CombiNorm
3 Installatie
3.1
3.2
3.3
CN/NL (1906) 6.8
Veiligheid
• Lees voor het opstellen en in gebruik nemen eerst aandachtig deze handleiding. Niet
nakomen van de voorschriften kan ernstige schade aan de pomp tot gevolg hebben,
die niet door onze garantievoorwaarden wordt gedekt. Volg de aangegeven
aanwijzingen puntsgewijs op.
• Zorg ervoor dat de motor niet gestart kan worden, als er aan de pomp-motor
combinatie gewerkt moet worden en de draaiende delen onvoldoende zijn
afgeschermd.
• De pompen zijn geschikt voor vloeistoffen met een temperatuur tot 200 °C. Vanaf
65 °C moeten bij het installeren door de gebruiker afdoende beschermmiddelen en
waarschuwingen aangebracht worden om aanraken van hete pompdelen te
voorkomen.
• Indien er gevaar ontstaat bij statische elektriciteit moet de hele pompunit goed worden
geaard.
• Indien de verpompte vloeistof gevaar kan opleveren voor mens en/of milieu moet de
gebruiker maatregelen nemen om de pomp veilig te kunnen aftappen.
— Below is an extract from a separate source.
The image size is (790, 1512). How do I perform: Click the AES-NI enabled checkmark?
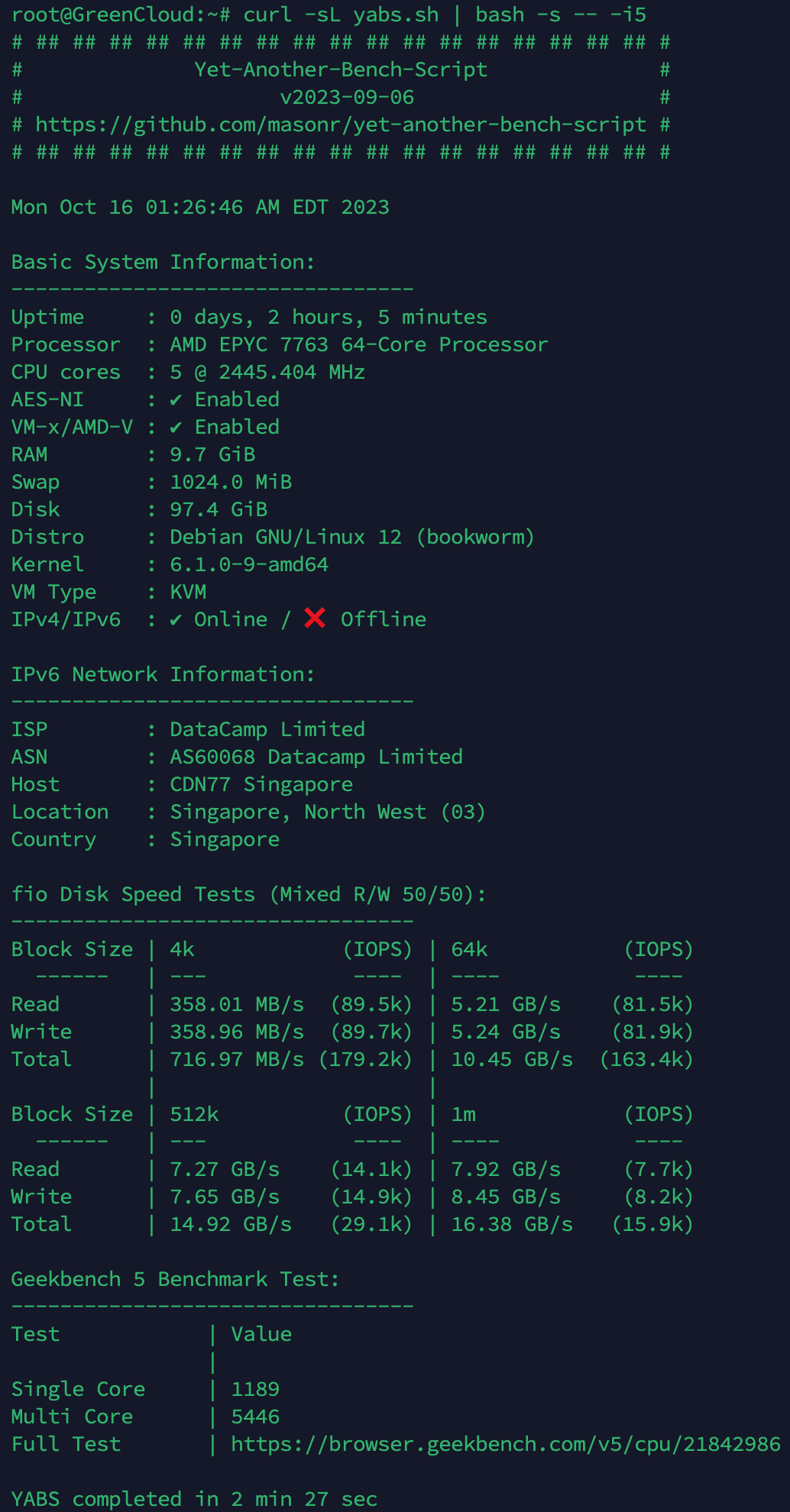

Ook eventuele
lekvloeistof van de asafdichting moet veilig afgevoerd worden.
Conservering
Om corrosie te voorkomen, is de pomp voor het verlaten van de fabriek geconserveerd.
Verwijder eventueel aanwezige conserveringsmiddelen en spoel de pomp door met heet
water voordat de pomp in gebruik wordt gesteld.
Omgeving
• De fundatie moet hard, vlak en waterpas zijn.
• De ruimte waarin de pompunit geplaatst wordt, moet voldoende geventileerd worden.
Een te hoge omgevingstemperatuur en luchtvochtigheid, en een stoffige omgeving
kan de werking van de motor nadelig beïnvloeden.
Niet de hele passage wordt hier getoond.